Weekly chart performance for "You Came"
| Chart (1988–1989) | Peak position |
|---|---|
| Australia (ARIA) | 34 |
| Austria (Ö3 Austria Top 40) | 8 |
| Belgium (Ultratop 50 Flanders) | 10 |
| Canada Top Singles (RPM) | 94 |
| Canada Dance/Urban (RPM) | 1 |
| Denmark (Tracklisten) | 1 |
| Europe (Eurochart Hot 100 Singles) | 2 |
| Finland (Suomen virallinen lista) | 2 |
| France (SNEP) | 5 |
| Ireland (IRMA) | 3 |
| Italy (Musica e dischi) | 3 |
| Italy Airplay (Music & Media) | 9 |
| Luxembourg (Radio Luxembourg) | 3 |
| Netherlands (Dutch Top 40) | 13 |
| Netherlands (Single Top 100) | 11 |
| Norway (VG-lista) | 4 |
| Portugal (AFP) | 3 |
| Sweden (Sverigetopplistan) | 7 |
| Switzerland (Schweizer Hitparade) | 3 |
| UK Singles (Official Charts) | 3 |
| US Billboard Hot 100 | 41 |
| US 12-inch Singles Sales (Billboard) | 21 |
| US Dance Club Play (Billboard) | 10 |
| US Cash Box Top 100 | 41 |
| West Germany (GfK) | 5 |

===Year-end charts===

Year-end chart performance for "You Came"
| Chart (1988) | Position |
|---|---|
| Belgium (Ultratop 50 Flanders) | 75 |
| Canada Dance/Urban (RPM) | 6 |
| Europe (Eurochart Hot 100 Singles) | 10 |
| Europe (European Airplay Top 50) | 7 |
| Netherlands (Single Top 100) | 84 |
| Switzerland (Schweizer Hitparade) | 21 |
| UK Singles (Gallup) | 37 |
| West Germany (Media Control) | 30 |

==Certifications==

Certifications and sales for "You Came"
| Region | Certification | Certified units/sales |
| France (SNEP) | Gold |  |
| United Kingdom (BPI) | Silver | 250,000^{^} |
^{^} Shipments figures based on certification alone.

==Release history==

Release dates and formats for "You Came"
Region: Date; Format(s); Label(s); Ref(s).
United Kingdom: 4 July 1988; 7-inch vinyl; mini-CD;; MCA
18 July 1988: 12-inch vinyl
Japan: 10 September 1988; Mini-CD
25 June 1989: CD EP; cassette EP;

==2006 version==

In 2006, Wilde re-recorded "You Came", retitled "You Came (2006)", for her tenth studio album, Never Say Never (2006).
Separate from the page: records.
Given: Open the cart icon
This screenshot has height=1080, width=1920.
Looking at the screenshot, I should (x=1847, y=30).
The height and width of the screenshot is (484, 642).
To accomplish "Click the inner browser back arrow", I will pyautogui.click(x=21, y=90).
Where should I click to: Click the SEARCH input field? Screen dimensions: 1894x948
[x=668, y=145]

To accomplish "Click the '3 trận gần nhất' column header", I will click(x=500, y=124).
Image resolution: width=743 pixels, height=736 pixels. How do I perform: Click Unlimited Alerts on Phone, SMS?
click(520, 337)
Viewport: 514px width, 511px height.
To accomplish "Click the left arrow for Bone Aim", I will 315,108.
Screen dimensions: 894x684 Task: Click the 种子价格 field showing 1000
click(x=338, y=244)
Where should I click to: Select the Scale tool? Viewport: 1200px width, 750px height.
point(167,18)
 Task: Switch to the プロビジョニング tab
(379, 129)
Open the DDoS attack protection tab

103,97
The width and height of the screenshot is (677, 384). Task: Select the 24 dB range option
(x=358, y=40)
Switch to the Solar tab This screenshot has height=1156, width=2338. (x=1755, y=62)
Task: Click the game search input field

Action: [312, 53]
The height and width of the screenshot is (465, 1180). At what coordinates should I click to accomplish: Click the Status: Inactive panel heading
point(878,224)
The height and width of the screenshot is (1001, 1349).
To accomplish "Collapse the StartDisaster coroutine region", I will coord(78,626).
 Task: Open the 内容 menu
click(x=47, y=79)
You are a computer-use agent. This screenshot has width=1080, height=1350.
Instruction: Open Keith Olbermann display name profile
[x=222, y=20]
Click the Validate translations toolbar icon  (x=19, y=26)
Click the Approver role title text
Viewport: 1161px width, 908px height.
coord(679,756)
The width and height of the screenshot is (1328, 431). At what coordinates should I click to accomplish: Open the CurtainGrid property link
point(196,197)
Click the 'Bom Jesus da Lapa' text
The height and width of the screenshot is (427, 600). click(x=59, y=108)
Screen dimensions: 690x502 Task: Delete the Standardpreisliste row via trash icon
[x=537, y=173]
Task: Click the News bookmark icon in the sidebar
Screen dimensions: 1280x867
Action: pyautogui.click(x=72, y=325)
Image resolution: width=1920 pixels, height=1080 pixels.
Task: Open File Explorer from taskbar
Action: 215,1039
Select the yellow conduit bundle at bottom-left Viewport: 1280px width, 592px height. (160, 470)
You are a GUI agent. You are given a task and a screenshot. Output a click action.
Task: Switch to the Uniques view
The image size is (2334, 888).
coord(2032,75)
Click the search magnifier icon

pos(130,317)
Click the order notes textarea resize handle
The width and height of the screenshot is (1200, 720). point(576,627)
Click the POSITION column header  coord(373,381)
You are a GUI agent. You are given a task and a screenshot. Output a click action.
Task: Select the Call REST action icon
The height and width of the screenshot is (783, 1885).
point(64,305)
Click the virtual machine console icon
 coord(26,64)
The re-working was released on 18 August 2006 by EMI Records as the album's lead single, reaching the top 30 in several European countries. It was produced by Jörn-Uwe Fahrenkrog-Petersen.

===Track listings===
- CD single
1. "You Came (2006)"
2. "Maybe I'm Crazy"

- CD maxi single
3. "You Came (2006)"
4. "Maybe I'm Crazy"
5. "You Came (2006)" (Groovenut remix)
6. "You Came (2006)" (Old School mix)

===Charts===
====Weekly charts====

Weekly chart performance for "You Came (2006)"
| Chart (2006) | Peak position |
|---|---|
| Austria (Ö3 Austria Top 40) | 24 |
| Belgium (Ultratop 50 Flanders) | 33 |
| Germany (GfK) | 20 |
| Hungary (Rádiós Top 40) | 26 |
| Italy (FIMI) | 36 |
| Netherlands (Dutch Top 40) | 26 |
| Netherlands (Single Top 100) | 30 |
| Sweden (Sverigetopplistan) | 25 |
| Switzerland (Schweizer Hitparade) | 19 |

====Year-end charts====

Year-end chart ranking for "You Came (2006)"
| Chart (2006) | Position |
|---|---|
| Netherlands (Dutch Top 40) | 169 |

==Cover versions==
"You Came" has been covered several times and in several different languages. A Greek version entitled "Eisai oti agapo" (You are all that I love) was released by Bessy Argyraki, a Finnish version entitled "Niin tein" was released by the band Hausmylly, and the original English version has been covered by German band Aura, Estonian singer Hylene, the B. City Crew, Baz, and Candy Warhol.